Our True Spiritual Identity
Yael Eckstein | October 5, 2022
The tenth day of this seventh month is the Day of Atonement. Hold a sacred assembly and deny yourselves, and present a food offering to the LORD. — Leviticus 23:27
Today, Jews around the world observe the holiest day on the Jewish calendar, Yom Kippur, the Day of Atonement, with a 25-hour fast, prayer, and reflection. Because this is a non-working holiday, this devotion was prepared in advance for you.
The main observance of the Day of Atonement, Yom Kippur, is fasting. We refrain from eating and drinking, even a drop of water, from just before sunset until nightfall of the following day, approximately 25 hours.
Now you might think that a fast like this would make everyone think about food all day, but the opposite is the case. Honestly, despite the complete lack of food and drink, for me, Yom Kippur is a beautiful experience.
The prayer and worship service on Yom Kippur lasts much of the day. We spend the day in the synagogue, praying, singing, and listening to the inspiring words of the rabbi. It’s a day devoted to the spiritual side of life.
Our True Identity
We read in the Torah, “The tenth day of this seventh month is the Day of Atonement. Hold a sacred assembly and deny yourselves, and present a food offering to the LORD.” The Bible tells us that fasting is necessary for atonement on this special day.

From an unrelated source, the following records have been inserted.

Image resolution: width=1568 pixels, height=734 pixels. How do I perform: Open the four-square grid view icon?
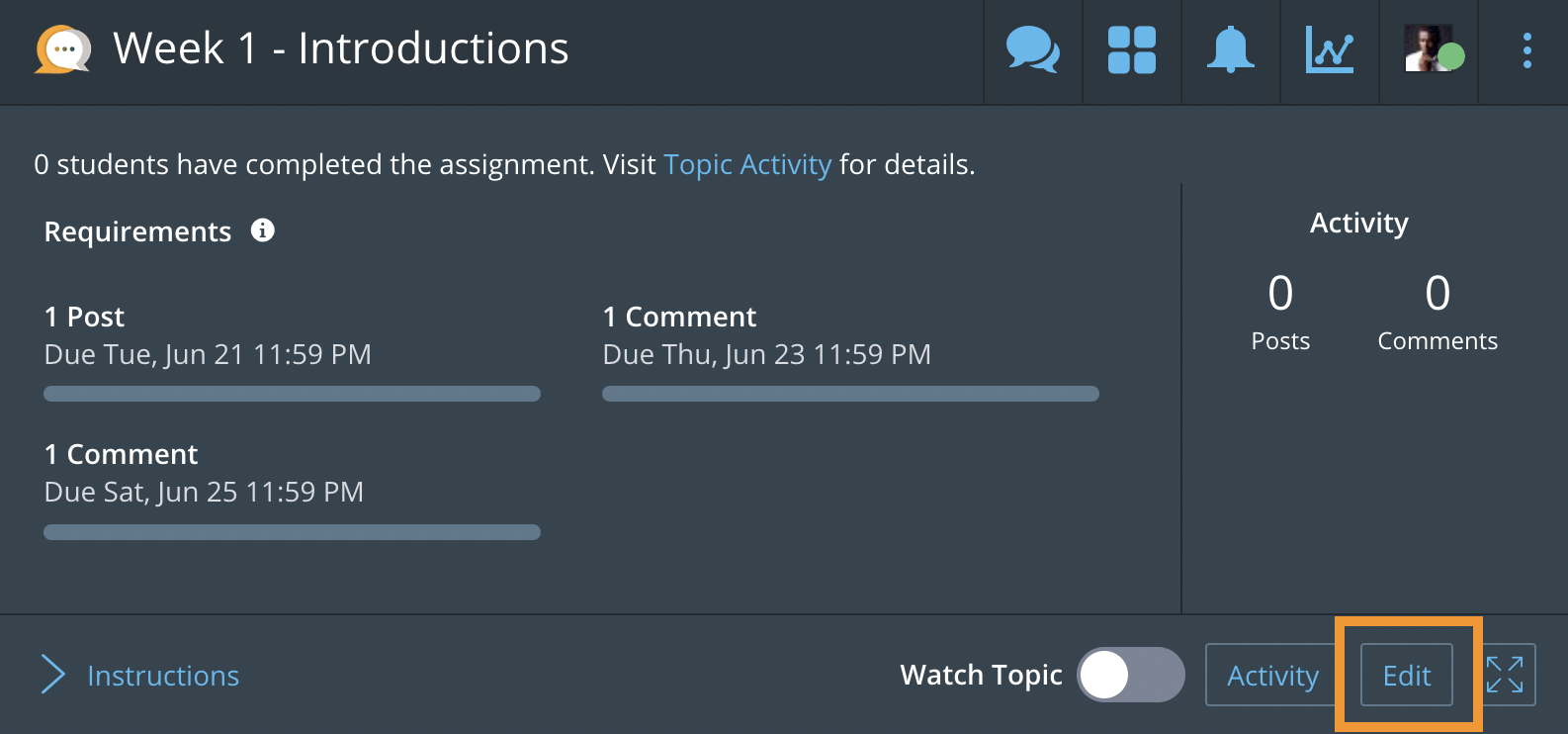[1132, 49]
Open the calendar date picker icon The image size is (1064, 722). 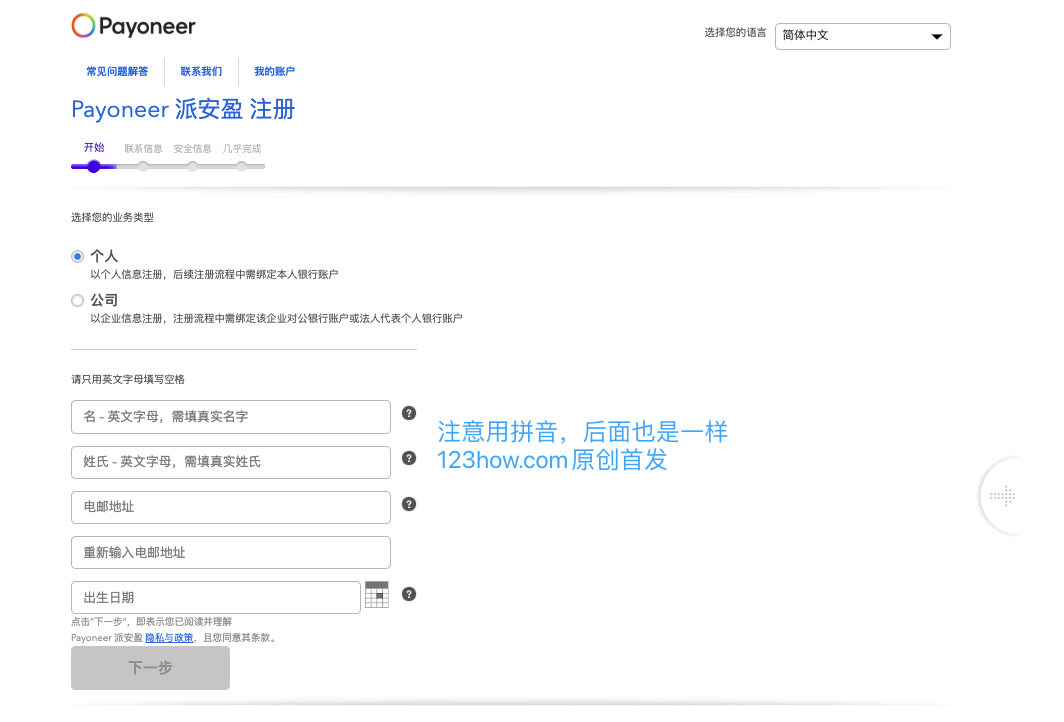(x=377, y=595)
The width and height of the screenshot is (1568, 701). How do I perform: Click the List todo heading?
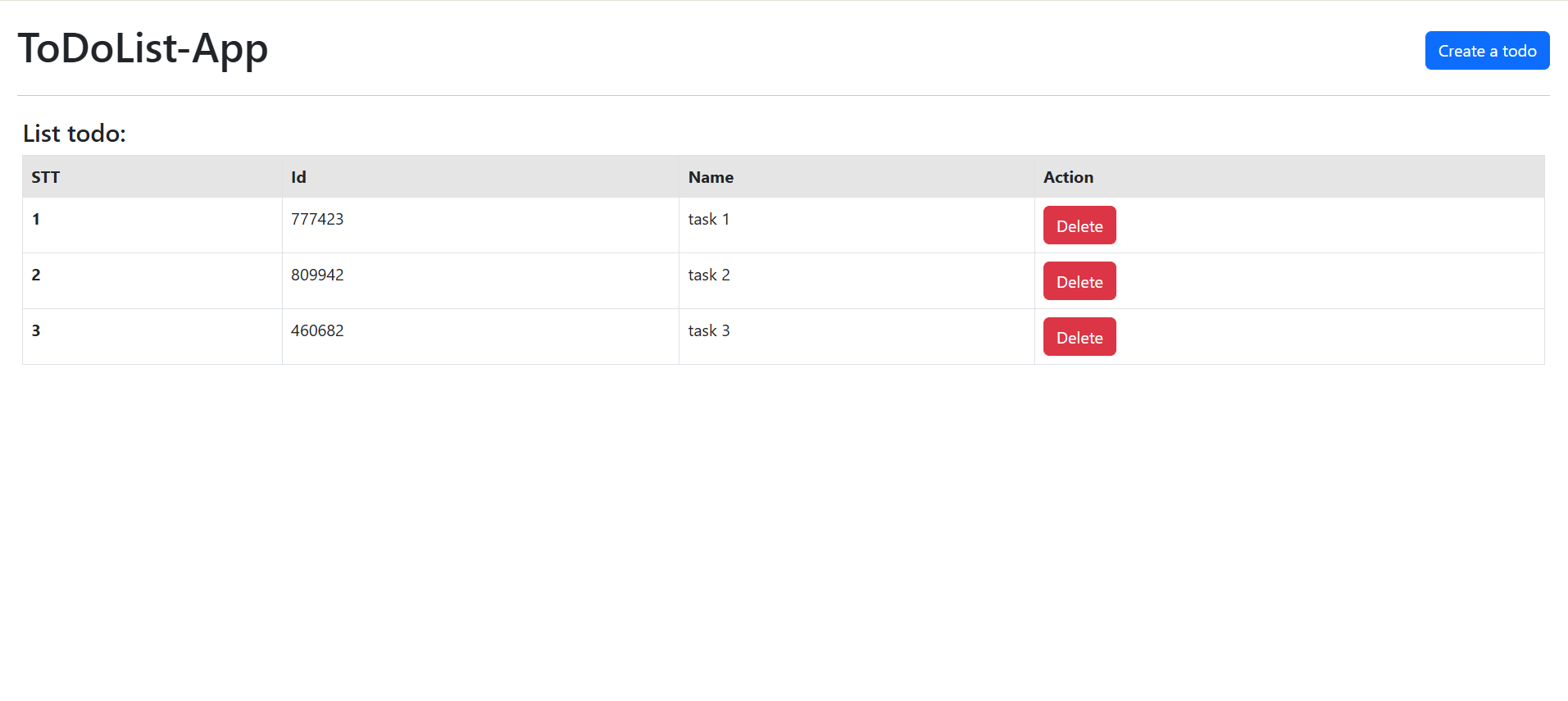tap(75, 133)
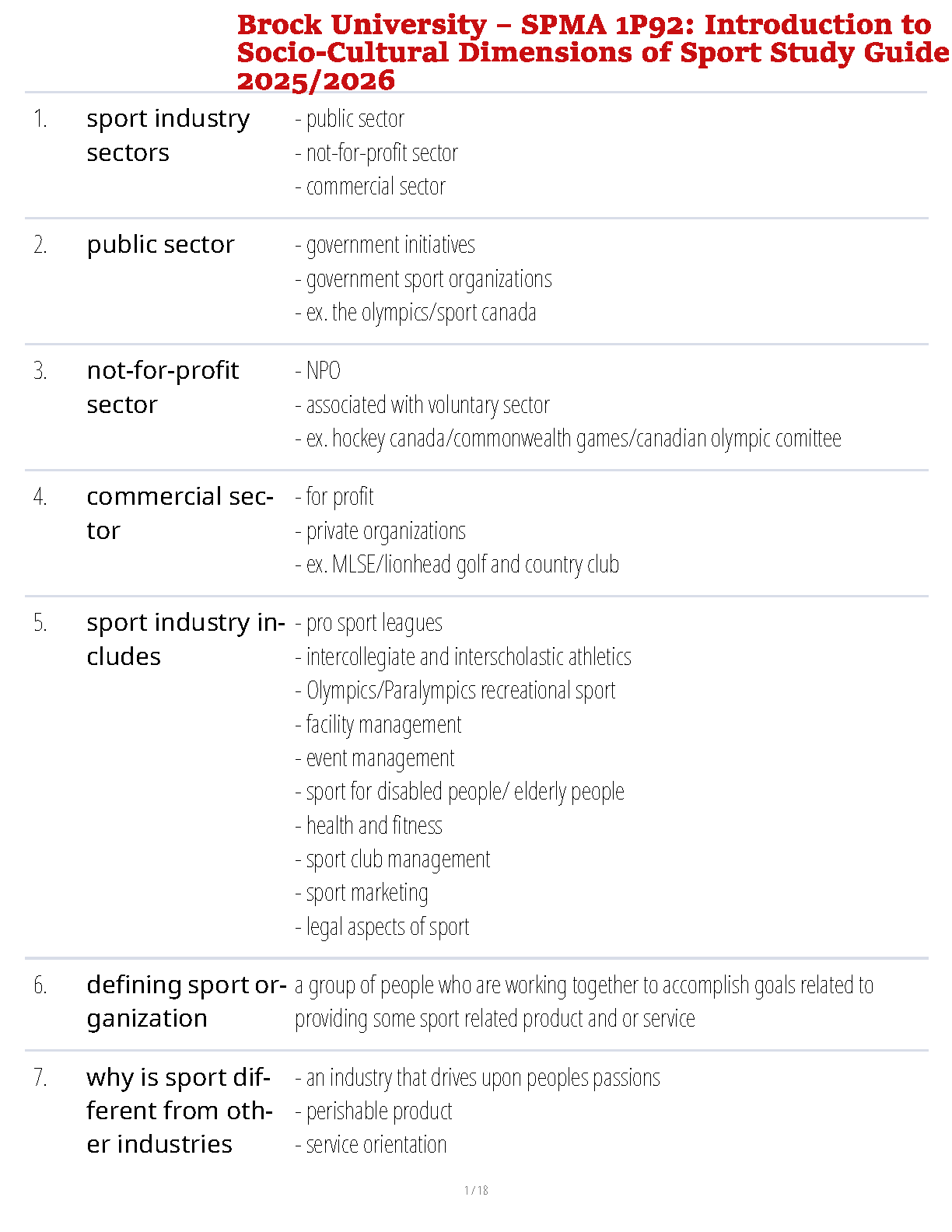Select the term "defining sport organization"
Image resolution: width=952 pixels, height=1232 pixels.
tap(187, 1001)
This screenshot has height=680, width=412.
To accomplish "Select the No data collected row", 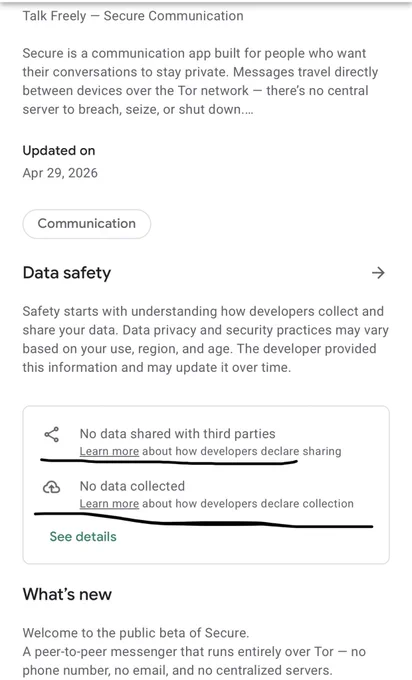I will (206, 494).
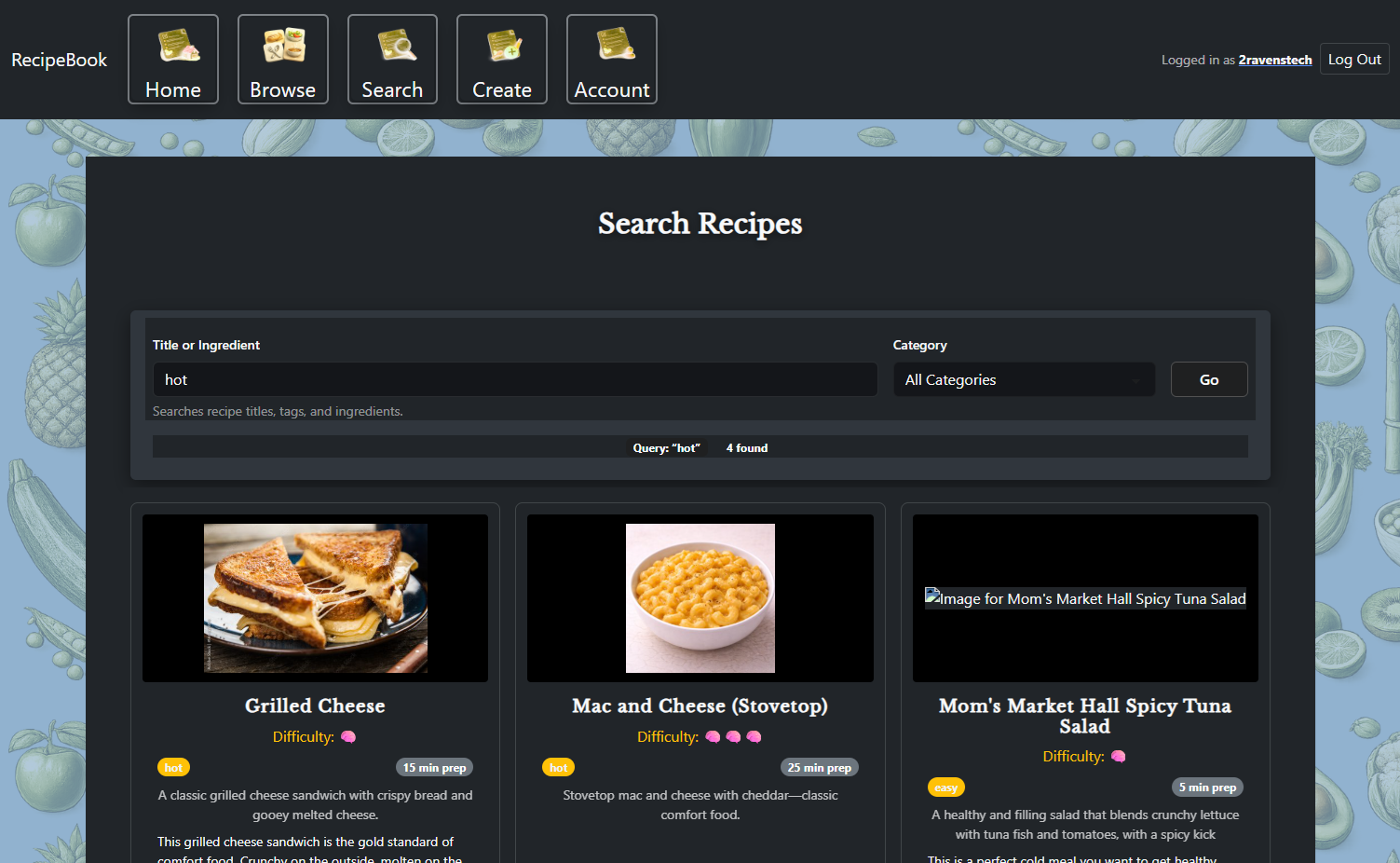The width and height of the screenshot is (1400, 863).
Task: Expand the category selector chevron arrow
Action: 1135,379
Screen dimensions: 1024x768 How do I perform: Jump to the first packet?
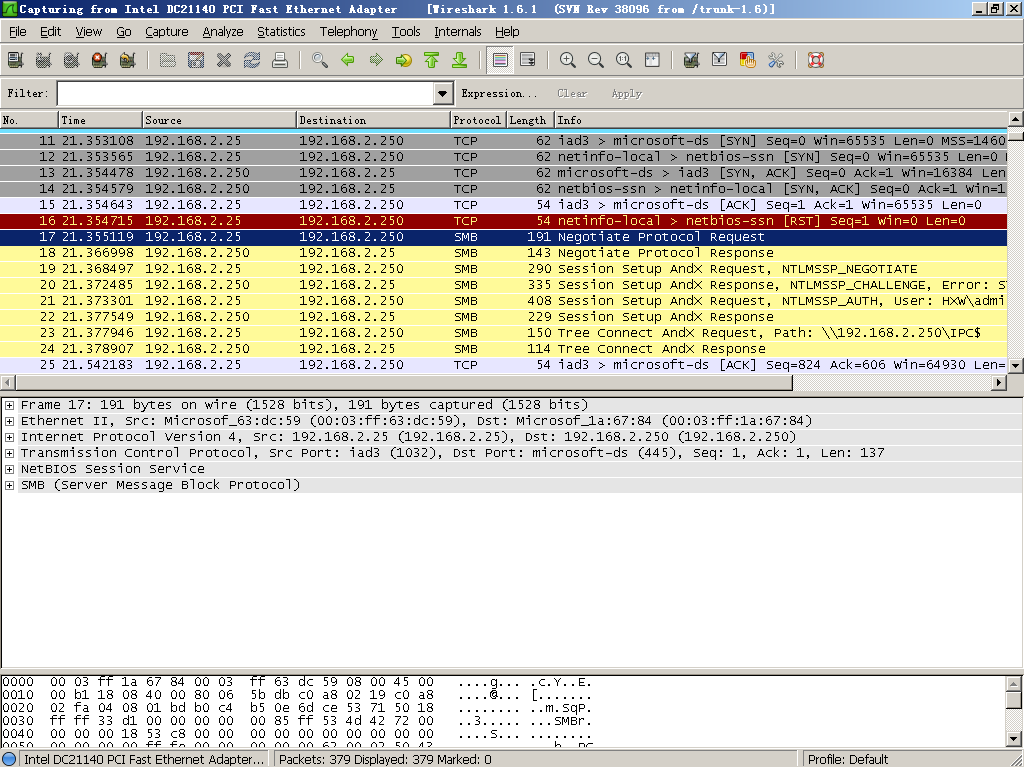[432, 60]

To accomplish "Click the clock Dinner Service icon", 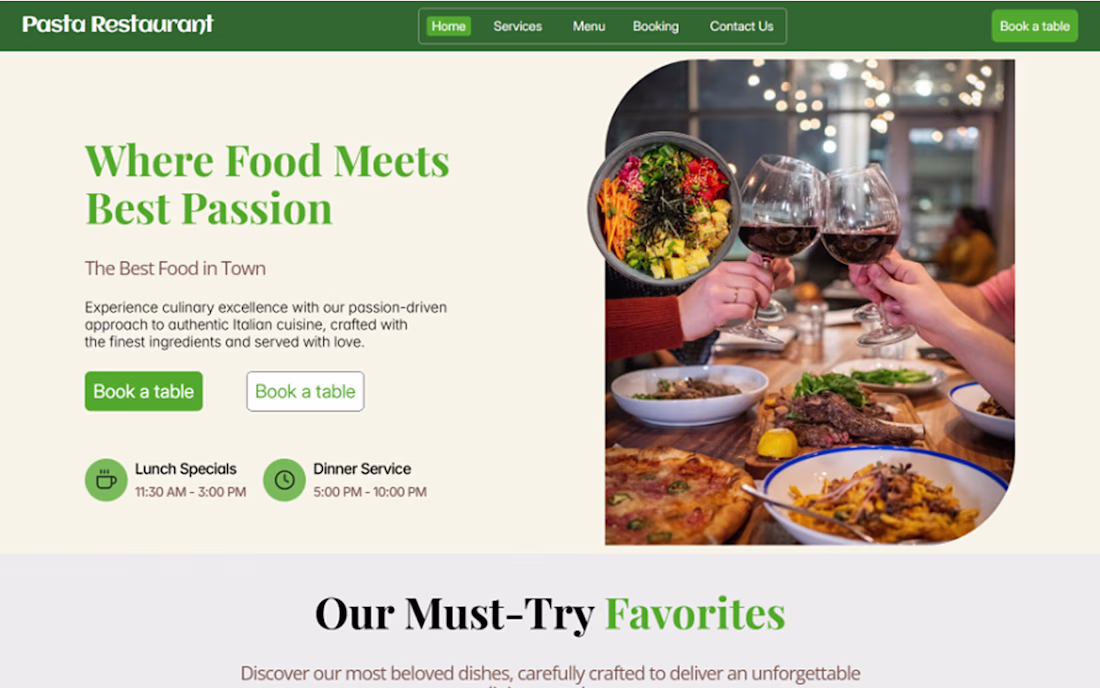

The simple understanding of this is that just as animal sacrifice in the Temple involved giving up something valuable, we surrender a bit of ourselves by fasting. But there is a deeper meaning to fasting.
If you think about it, we spend most of our lives worrying about our physical needs, don’t we? And the most basic need we have is the need for food and drink. But our physical needs and desires can often get out of control.
As human beings of flesh and blood, we easily place a greater emphasis on our bodies than we do on our souls. And when we are overly focused on our bodies, we can forget our values and priorities.
By fasting on Yom Kippur, we say to God, “Although I am both body and soul, my soul, my spiritual side, is my true identity.” This is the essence of atonement — focusing on our true spiritual identity.
Do you struggle with physical desires? Try denying yourself as a way of showing God who you really are.